Ah oui, dans ces conditions, il n’est vraiment pas temps de s’adresser respectueusement au monarque, à travers des déclarations, des pétitions, des manifestations, pour lui demander sans espoir, ou même le “supplier”, comme le fait aujourd’hui sans vergogne Jean Baubérot dans L’Obs, de respecter des engagements qu’il n’a en fait jamais pris. Il faut expliquer, mobiliser, organiser, pour préparer la prise du pouvoir, sans attendre le piège de 2022. En cette période fragile de pandémie, une grève générale en France serait susceptible de précipiter un tel dénouement à une vitesse extaordinaire. Mais pour préparer cela il faudrait cesser de raconter des sornettes et de tenter d’endormir l’infinie colère du peuple.
Macron démission! A bas la 5e République! Assemblée Constituante!

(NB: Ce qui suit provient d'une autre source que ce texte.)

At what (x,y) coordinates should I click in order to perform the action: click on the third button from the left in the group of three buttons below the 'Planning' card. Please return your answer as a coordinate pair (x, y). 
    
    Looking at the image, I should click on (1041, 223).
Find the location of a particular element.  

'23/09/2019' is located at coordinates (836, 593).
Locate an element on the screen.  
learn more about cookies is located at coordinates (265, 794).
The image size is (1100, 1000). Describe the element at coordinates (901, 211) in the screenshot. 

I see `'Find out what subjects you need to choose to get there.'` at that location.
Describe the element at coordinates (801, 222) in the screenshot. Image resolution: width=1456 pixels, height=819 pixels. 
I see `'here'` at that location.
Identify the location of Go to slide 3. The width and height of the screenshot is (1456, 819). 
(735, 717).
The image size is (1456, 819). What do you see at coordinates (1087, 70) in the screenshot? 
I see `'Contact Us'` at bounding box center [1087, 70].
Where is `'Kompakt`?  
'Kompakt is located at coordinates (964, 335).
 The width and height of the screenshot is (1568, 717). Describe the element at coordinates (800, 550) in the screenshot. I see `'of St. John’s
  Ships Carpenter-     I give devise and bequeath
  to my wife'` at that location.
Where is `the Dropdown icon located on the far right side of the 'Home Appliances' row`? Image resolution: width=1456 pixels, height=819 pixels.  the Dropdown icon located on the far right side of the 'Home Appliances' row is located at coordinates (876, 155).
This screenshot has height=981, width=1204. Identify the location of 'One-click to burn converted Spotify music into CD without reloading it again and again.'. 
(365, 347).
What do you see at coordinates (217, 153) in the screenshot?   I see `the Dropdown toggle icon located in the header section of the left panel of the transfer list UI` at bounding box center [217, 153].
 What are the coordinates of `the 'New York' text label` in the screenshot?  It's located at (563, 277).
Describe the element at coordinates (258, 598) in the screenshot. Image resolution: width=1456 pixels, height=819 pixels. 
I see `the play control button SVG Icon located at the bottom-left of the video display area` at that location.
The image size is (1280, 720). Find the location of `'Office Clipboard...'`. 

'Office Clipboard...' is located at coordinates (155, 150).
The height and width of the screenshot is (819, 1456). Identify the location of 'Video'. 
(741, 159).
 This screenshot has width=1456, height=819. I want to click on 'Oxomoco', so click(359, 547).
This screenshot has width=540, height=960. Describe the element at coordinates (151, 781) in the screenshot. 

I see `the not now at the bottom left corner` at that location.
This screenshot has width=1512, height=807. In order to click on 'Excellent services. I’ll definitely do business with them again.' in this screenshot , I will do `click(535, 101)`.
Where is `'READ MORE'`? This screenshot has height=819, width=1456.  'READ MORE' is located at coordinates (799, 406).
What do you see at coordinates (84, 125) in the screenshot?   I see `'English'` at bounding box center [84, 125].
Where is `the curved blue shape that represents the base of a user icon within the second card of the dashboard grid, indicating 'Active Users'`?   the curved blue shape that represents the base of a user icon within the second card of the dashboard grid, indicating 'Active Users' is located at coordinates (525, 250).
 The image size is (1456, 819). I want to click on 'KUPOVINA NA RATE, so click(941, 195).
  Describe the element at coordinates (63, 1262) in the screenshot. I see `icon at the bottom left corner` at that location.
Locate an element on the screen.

[1] Parmi ces 6 personnes médiatiques, je dois dire que ma surprise et ma déception ont été particulièrement marquées concernant Costa-Gavras, dont les films remarquables respirent l’honnêteté intellectuelle et la clairvoyance politique et historique, et Michel Broué, fils du regretté historien marxiste Pierre Broué, ex-responsable du feu “Comité des mathématiciens”, qui avait réussi cet exploit de faire libérer l’opposant russe Leonid Pliouchtch des géôles “psychiatriques” de l’URSS et de le faire venir en France, où le pauvre bougre s’était empressé de rejoindre la gôche caviar et de cracher sur ceux à qui il devait la liberté et la vie. Comme quoi dès que l’on quitte le terrain de la lutte des classes pour se placer sur celui de l’idéologie bourgeoise “progressiste”, “anti-raciste”, “féministe” et “écologiste” mais anti-révolutionnaire et anti-communiste, la dégringolade peut être très rapide.